The day after their return was warm and sunny with a light, southerly breeze, a perfect day for opps, but unfortunately as perfect for the Luftwaffe as it was for the RAF. The klaxons sounded half-way through the afternoon when Jim and his team were half-way through a difficult repair.
‘We’ll finish it later,’ the Flight Sergeant said. ‘Take cover.’
There was a sandbagged trench alongside the hangar within easy running distance but the raiders were overhead before they reached it. Nine Dorniers loosening out from a V formation, the first on its bombing run fifty feet above the hangars. The gunners let fly with everything they had, but they didn’t have much, Bofors, three-inch heavies, machine guns left over from the First World War. Two Hurricanes were in pursuit. They could hear the tracers, and the scream of their engines as they pulled out of a dive.
And then the first bomb exploded on the runway, shaking the ground under their feet and lifting so much earth into the air that for a few seconds they couldn’t see anything at all in a darkness of dirt and dust. The second bomb hit a hangar, scattering pieces in all directions. Then there were long minutes of confusion, engines roaring, a plane screaming to earth, gunfire, explosions, the rattle of falling debris, as they crouched behind the sandbags and the attack went on, for ever and for no time at all.

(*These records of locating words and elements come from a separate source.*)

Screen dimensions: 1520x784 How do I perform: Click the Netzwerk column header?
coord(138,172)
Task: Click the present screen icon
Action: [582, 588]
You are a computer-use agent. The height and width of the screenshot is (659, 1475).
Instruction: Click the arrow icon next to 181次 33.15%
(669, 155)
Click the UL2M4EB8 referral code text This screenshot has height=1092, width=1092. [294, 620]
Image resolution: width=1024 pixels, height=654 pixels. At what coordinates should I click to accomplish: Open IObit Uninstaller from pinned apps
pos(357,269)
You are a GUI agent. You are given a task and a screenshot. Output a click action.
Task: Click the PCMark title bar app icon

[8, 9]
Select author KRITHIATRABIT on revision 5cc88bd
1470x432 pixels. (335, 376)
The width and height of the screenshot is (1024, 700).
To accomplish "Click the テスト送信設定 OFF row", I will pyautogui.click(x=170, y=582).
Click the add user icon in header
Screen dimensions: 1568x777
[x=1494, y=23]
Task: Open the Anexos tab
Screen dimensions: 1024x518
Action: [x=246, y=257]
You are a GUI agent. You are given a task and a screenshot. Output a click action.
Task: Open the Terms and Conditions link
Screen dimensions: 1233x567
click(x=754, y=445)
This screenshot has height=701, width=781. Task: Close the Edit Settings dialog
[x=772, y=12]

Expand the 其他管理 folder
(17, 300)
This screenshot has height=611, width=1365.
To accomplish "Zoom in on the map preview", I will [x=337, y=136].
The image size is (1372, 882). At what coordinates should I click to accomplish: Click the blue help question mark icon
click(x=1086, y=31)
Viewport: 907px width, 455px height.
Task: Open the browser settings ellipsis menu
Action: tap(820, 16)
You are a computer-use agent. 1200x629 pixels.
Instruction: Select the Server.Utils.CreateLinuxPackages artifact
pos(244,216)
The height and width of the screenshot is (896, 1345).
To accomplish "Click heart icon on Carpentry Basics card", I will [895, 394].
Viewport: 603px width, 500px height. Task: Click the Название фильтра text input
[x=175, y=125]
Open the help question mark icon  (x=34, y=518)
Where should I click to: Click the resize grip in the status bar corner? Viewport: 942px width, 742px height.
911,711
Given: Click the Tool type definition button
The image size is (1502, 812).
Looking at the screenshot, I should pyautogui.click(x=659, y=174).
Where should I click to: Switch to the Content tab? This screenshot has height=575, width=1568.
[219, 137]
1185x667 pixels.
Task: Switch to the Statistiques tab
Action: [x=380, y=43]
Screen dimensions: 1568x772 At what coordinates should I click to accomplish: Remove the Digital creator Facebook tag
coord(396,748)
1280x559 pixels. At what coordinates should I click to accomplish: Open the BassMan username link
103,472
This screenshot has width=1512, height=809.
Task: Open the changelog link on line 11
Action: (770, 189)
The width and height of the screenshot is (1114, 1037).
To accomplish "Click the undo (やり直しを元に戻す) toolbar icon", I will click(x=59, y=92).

And then the planes were roaring off again and they were scrambling out of the trench, legs shaking, and running to the hangars, moving like automata without any sense of being in control of their movements.
There were about ten craters on the runway, one of the hangars was completely gone, there was debris everywhere, shattered planks and bits of paper and torn pieces of corrugated iron, and over by the mess hut there were several large joints of meat scattered on the ground, wrapped in bits of air force uniform.
Jim was inside the hangar before he realized that what he’d just seen were the remains of a man. Dear God. The remains of a man scattered like joints of meat. Nausea rose into his throat and for a few seconds he stood still, swallowing and trembling. The remains of a man.
This is war, he thought. This is what war means. If they can do this to an air field they could flatten Paradise Row. They could flatten Paradise Row and kill everyone in it. And hard on that thought came resolution. We’ve got to beat them. No matter what any of us have to endure we’ve got to stop them.